In our exercise, molarity helps determine the required volume of HCl to neutralize a given amount of NaOH. For instance, to find the volume of a 0.150 M HCl solution required to react with a certain number of moles of NaOH, the formula is rearranged to solve for volume: \[\text{Volume (L)} = \frac{\text{moles of solute}}{\text{Molarity (M)}}\].

Thus, with the stoichiometry and molarity at hand, one can calculate how much of one reactant is needed to completely react with a known quantity of another.

The pH scale is a measure of the acidity or basicity of an aqueous solution. It ranges from 0 to 14, with 7 being neutral, values less than 7 representing acidic solutions, and values greater than 7 representing basic solutions.

The pH is calculated by taking the negative logarithm (base 10) of the hydrogen ion concentration: \[\text{pH} = -\log_{10}[\mathrm{H}^+]\].

In our exercise, after the addition of HCl to the NaOH solution, some NaOH remains unreacted. This leftover NaOH determines the basicity of the solution. The pH can be determined by first calculating the hydroxide ion (OH^-) concentration, converting it to pOH, and then using the relationship that \(\text{pH} + \text{pOH} = 14\) to find the pH.

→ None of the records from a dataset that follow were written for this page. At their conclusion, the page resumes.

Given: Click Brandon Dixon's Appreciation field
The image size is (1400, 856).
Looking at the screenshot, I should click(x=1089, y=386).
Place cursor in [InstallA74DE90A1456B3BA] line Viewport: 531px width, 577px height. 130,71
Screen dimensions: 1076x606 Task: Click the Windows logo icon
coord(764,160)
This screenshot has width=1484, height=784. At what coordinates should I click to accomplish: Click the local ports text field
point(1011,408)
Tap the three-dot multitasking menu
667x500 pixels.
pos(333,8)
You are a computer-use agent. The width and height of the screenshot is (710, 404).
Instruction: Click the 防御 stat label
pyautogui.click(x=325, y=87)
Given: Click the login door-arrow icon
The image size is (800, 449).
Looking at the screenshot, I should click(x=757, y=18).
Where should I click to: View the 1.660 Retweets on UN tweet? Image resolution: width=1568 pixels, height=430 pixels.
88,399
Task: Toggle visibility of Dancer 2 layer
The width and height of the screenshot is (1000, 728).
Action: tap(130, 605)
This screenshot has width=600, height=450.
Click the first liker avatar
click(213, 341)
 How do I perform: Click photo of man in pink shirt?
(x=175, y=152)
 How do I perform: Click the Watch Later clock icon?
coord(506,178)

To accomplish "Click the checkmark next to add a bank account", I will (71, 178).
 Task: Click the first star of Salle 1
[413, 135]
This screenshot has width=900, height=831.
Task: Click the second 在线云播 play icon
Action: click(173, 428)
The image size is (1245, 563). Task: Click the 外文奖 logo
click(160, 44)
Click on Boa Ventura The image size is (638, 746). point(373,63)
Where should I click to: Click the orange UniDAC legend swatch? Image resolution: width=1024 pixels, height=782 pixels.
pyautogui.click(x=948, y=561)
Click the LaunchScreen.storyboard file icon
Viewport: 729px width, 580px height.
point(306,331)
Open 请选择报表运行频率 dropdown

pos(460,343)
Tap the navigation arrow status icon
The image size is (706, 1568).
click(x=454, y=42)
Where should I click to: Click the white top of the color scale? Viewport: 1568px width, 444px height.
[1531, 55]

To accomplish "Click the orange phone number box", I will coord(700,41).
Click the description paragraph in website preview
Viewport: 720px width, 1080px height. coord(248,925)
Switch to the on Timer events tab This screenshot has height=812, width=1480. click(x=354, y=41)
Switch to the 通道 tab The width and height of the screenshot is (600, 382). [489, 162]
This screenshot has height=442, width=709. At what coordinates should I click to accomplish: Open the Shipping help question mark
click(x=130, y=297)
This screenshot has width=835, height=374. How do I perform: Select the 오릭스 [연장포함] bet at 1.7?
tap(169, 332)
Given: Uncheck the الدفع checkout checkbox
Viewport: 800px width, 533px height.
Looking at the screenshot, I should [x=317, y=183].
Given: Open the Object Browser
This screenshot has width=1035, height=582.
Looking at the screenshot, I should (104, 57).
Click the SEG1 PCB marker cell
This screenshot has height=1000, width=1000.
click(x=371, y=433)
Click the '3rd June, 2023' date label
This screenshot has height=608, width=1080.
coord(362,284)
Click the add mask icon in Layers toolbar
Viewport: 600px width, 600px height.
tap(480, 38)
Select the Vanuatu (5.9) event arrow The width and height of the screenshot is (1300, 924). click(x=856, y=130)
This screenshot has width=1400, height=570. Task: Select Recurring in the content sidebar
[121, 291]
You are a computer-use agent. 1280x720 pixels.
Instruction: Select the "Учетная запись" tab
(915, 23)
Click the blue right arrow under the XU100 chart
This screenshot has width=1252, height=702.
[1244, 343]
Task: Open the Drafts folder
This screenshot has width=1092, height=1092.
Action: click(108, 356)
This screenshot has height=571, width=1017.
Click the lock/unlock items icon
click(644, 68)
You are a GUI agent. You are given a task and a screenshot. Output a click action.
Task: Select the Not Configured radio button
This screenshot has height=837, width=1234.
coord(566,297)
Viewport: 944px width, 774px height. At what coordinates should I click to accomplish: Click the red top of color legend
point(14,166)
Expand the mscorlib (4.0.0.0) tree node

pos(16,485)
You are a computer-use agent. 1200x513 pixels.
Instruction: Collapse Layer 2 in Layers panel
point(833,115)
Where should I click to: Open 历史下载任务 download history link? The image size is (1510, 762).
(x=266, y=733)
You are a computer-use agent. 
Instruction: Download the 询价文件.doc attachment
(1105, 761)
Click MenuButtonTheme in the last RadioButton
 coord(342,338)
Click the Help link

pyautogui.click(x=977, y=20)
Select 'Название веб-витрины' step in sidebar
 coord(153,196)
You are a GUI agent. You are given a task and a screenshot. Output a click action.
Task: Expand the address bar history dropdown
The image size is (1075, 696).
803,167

Acid-base titration is a laboratory method used to determine the concentration of an unknown solution by reacting it with a solution of known concentration, called the titrant. Titrations are based on neutralization reactions, where an acid and a base react to form water and a salt.

The point at which the number of moles of hydrogen ions (H⁺) equals the number of moles of hydroxide ions (OH^-) is known as the equivalence or stoichiometric point. At this stage, the number of moles of acid equals the moles of base originally in solution. In a titration curve, this point is typically indicated by a sharp change in pH.

In the exercise, we effectively conduct a titration to find the volume of HCl needed to react with NaOH. One can also deduce the molarity of sodium ions at the stoichiometric point, which reflects the complete reaction of the initial NaOH.